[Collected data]
-*-

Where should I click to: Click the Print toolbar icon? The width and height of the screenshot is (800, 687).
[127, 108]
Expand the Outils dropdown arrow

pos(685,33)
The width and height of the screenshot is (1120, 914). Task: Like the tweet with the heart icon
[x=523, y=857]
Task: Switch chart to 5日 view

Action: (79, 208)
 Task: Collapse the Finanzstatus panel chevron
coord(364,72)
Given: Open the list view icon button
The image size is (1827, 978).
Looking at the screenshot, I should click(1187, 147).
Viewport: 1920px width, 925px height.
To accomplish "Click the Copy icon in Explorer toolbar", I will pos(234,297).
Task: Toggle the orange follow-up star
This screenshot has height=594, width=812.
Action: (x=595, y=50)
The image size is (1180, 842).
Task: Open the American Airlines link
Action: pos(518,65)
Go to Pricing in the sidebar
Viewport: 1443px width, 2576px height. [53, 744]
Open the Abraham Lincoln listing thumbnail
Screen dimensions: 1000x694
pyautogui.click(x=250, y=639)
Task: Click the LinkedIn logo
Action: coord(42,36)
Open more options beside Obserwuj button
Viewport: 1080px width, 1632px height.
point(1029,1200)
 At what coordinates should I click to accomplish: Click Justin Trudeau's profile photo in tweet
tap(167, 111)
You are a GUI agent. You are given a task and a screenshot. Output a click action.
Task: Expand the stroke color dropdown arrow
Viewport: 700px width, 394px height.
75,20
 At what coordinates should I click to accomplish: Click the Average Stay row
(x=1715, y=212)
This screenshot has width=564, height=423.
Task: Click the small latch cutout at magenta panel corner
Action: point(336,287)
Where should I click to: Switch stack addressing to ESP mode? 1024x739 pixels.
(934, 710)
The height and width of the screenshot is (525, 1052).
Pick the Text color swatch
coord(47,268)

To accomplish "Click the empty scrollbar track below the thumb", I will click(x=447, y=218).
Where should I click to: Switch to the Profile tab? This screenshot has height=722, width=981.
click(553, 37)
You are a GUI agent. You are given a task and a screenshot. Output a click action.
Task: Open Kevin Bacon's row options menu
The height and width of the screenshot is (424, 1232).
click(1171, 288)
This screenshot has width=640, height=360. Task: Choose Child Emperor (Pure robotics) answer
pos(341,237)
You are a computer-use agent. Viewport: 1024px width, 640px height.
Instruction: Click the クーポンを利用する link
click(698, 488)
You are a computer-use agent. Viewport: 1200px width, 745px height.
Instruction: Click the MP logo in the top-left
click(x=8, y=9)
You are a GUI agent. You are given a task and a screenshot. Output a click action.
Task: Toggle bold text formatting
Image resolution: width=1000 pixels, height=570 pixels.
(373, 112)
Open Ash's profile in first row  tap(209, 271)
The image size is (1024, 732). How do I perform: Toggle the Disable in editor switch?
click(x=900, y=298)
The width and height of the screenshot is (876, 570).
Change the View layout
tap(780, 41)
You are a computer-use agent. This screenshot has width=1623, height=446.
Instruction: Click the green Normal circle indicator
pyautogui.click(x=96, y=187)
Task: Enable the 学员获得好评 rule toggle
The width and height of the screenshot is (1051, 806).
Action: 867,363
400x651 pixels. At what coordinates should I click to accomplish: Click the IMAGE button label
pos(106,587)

-*-

**Exercise description:** The answer is every entry, copied word for word.

**Answer to the exercise:**
Where should I click to: Click the Print toolbar icon? The width and height of the screenshot is (800, 687).
[127, 108]
Expand the Outils dropdown arrow

pos(685,33)
The width and height of the screenshot is (1120, 914). Task: Like the tweet with the heart icon
[x=523, y=857]
Task: Switch chart to 5日 view

Action: (79, 208)
 Task: Collapse the Finanzstatus panel chevron
coord(364,72)
Given: Open the list view icon button
The image size is (1827, 978).
Looking at the screenshot, I should click(1187, 147).
Viewport: 1920px width, 925px height.
To accomplish "Click the Copy icon in Explorer toolbar", I will pos(234,297).
Task: Toggle the orange follow-up star
This screenshot has height=594, width=812.
Action: (x=595, y=50)
The image size is (1180, 842).
Task: Open the American Airlines link
Action: pos(518,65)
Go to Pricing in the sidebar
Viewport: 1443px width, 2576px height. [53, 744]
Open the Abraham Lincoln listing thumbnail
Screen dimensions: 1000x694
pyautogui.click(x=250, y=639)
Task: Click the LinkedIn logo
Action: coord(42,36)
Open more options beside Obserwuj button
Viewport: 1080px width, 1632px height.
point(1029,1200)
 At what coordinates should I click to accomplish: Click Justin Trudeau's profile photo in tweet
tap(167, 111)
You are a GUI agent. You are given a task and a screenshot. Output a click action.
Task: Expand the stroke color dropdown arrow
Viewport: 700px width, 394px height.
75,20
 At what coordinates should I click to accomplish: Click the Average Stay row
(x=1715, y=212)
This screenshot has width=564, height=423.
Task: Click the small latch cutout at magenta panel corner
Action: point(336,287)
Where should I click to: Switch stack addressing to ESP mode? 1024x739 pixels.
(934, 710)
The height and width of the screenshot is (525, 1052).
Pick the Text color swatch
coord(47,268)

To accomplish "Click the empty scrollbar track below the thumb", I will click(x=447, y=218).
Where should I click to: Switch to the Profile tab? This screenshot has height=722, width=981.
click(553, 37)
You are a GUI agent. You are given a task and a screenshot. Output a click action.
Task: Open Kevin Bacon's row options menu
The height and width of the screenshot is (424, 1232).
click(1171, 288)
This screenshot has width=640, height=360. Task: Choose Child Emperor (Pure robotics) answer
pos(341,237)
You are a computer-use agent. Viewport: 1024px width, 640px height.
Instruction: Click the クーポンを利用する link
click(698, 488)
You are a computer-use agent. Viewport: 1200px width, 745px height.
Instruction: Click the MP logo in the top-left
click(x=8, y=9)
You are a GUI agent. You are given a task and a screenshot. Output a click action.
Task: Toggle bold text formatting
Image resolution: width=1000 pixels, height=570 pixels.
(373, 112)
Open Ash's profile in first row  tap(209, 271)
The image size is (1024, 732). How do I perform: Toggle the Disable in editor switch?
click(x=900, y=298)
The width and height of the screenshot is (876, 570).
Change the View layout
tap(780, 41)
You are a computer-use agent. This screenshot has width=1623, height=446.
Instruction: Click the green Normal circle indicator
pyautogui.click(x=96, y=187)
Task: Enable the 学员获得好评 rule toggle
The width and height of the screenshot is (1051, 806).
Action: 867,363
400x651 pixels. At what coordinates should I click to accomplish: Click the IMAGE button label
pos(106,587)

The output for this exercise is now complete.